Episode 15: The AEO Podcast EP 15: The AI Crawler Audit

Matt Harris · May 14, 2026 · 5 min read

AI crawlers are now part of the acquisition stack. This episode covers how to audit crawler access, server logs, robots rules, and product feeds without opening the whole store blindly.

Check your own store's AI visibility with our free diagnostic tool -- it takes about 75 seconds and requires no signup.

Full Transcript

HOST: Welcome back. Jessica here with Matt. Today's episode is called The AI Crawler Audit, which sounds like something nobody wants to do.

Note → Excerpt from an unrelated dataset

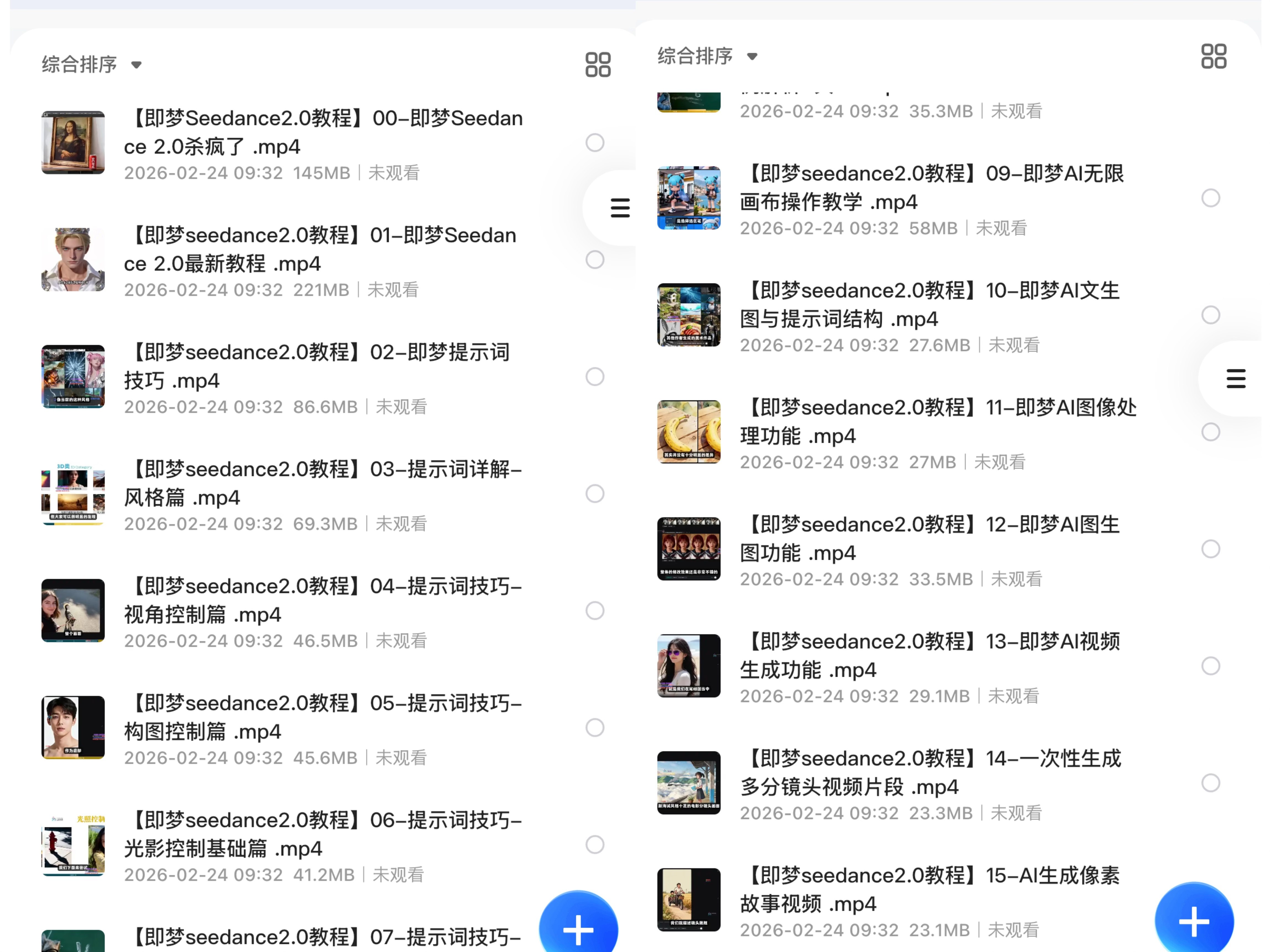Switch to grid view in left panel
This screenshot has width=1270, height=952.
point(598,64)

MATT: Correct. Nobody wants to do it. Everyone should.

HOST: What's the problem?

MATT: A lot of merchants are trying to optimize for ChatGPT, Perplexity, Gemini, and AI Overviews while accidentally blocking the systems that need to read their site. Sometimes in robots.txt. Sometimes in Cloudflare. Sometimes in a WordPress security plugin. Sometimes through server rules nobody remembers installing.

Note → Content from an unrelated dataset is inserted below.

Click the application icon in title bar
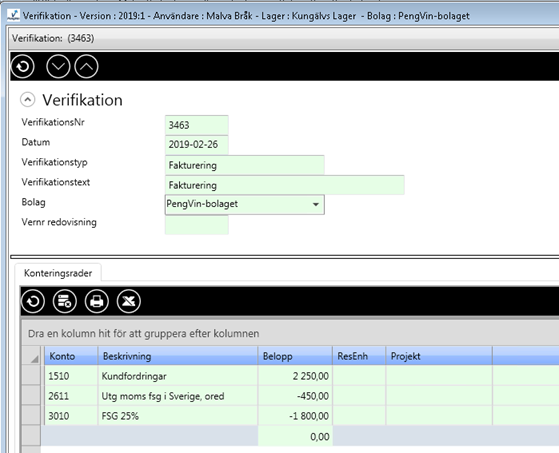Image resolution: width=559 pixels, height=453 pixels. (14, 15)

HOST: So they are writing AEO content that the AI cannot access.

MATT: Exactly. It is like printing a beautiful catalog and locking it in a closet.

HOST: Let's list the crawlers people should know.

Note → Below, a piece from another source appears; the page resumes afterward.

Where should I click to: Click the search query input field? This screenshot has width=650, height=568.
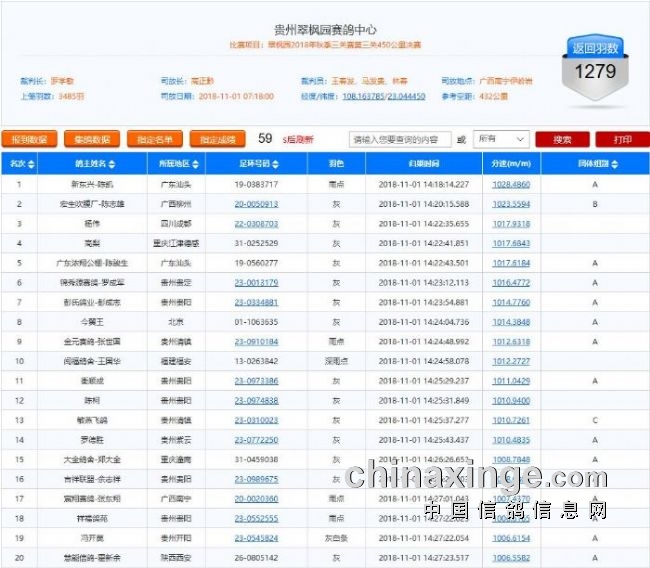point(399,139)
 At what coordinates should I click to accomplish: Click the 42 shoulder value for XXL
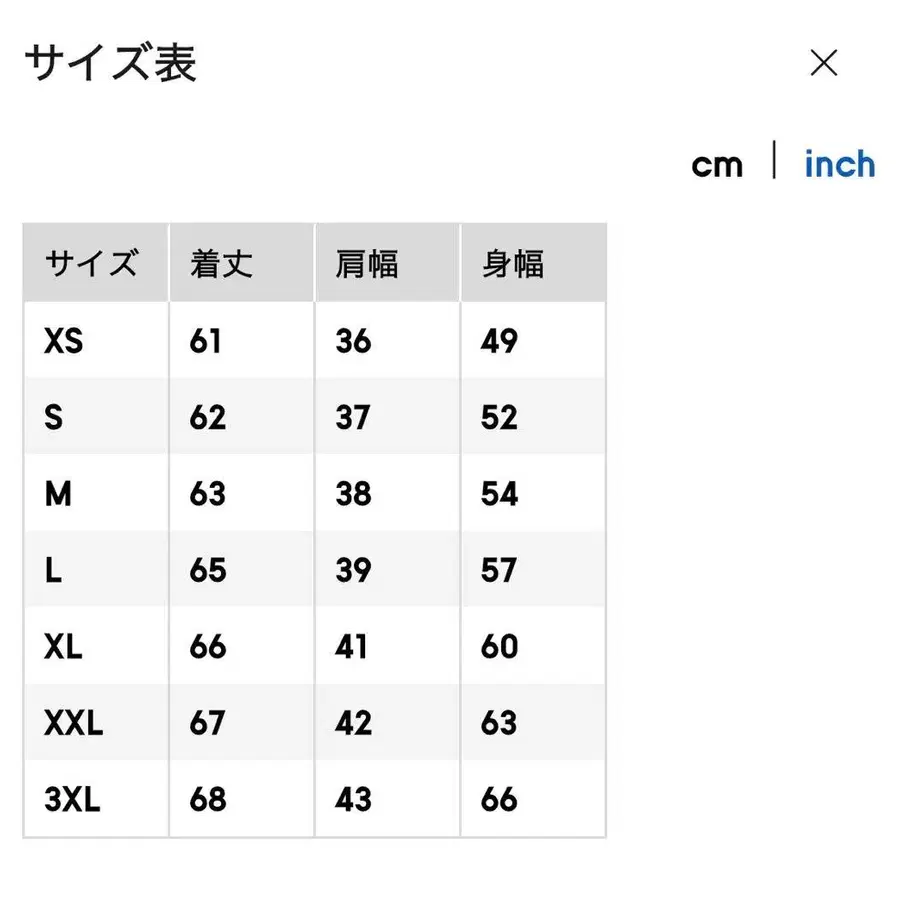[x=351, y=722]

MATT: Start with Googlebot. Googlebot is still the main crawler for Google Search, and Google Search is the foundation for AI Overviews and AI Mode. If you block Googlebot, you have bigger problems than AEO.

HOST: Google-Extended?

MATT: Google-Extended is different. It is a control for some Google AI training and grounding uses. It is not the same as blocking Googlebot from Search. Merchants need to make a policy decision there. If you want maximum AI visibility through Google systems, don't casually block it without understanding the tradeoff.

HOST: OpenAI?

MATT: OpenAI has OAI-SearchBot for search discovery in ChatGPT. Their merchant guidance says if you want products discoverable in ChatGPT search, make sure OAI-SearchBot is not blocked. This is separate from broader training-crawler debates.

HOST: Perplexity?

MATT: Perplexity publishes very clear crawler docs. PerplexityBot is designed to surface and link websites in Perplexity search results. They recommend allowing it in robots.txt and allowing requests from their published IP ranges. They also have Perplexity-User, which supports user-requested fetches and can behave differently from the crawler.

HOST: And Claude?

MATT: Anthropic now documents three separate bots. ClaudeBot is the training crawler. Claude-User supports user-directed fetches when someone asks Claude to access a page. Claude-SearchBot is for search result quality. If you block the Claude bots by default, you are making a visibility bet. Maybe that's intentional. Often it's accidental.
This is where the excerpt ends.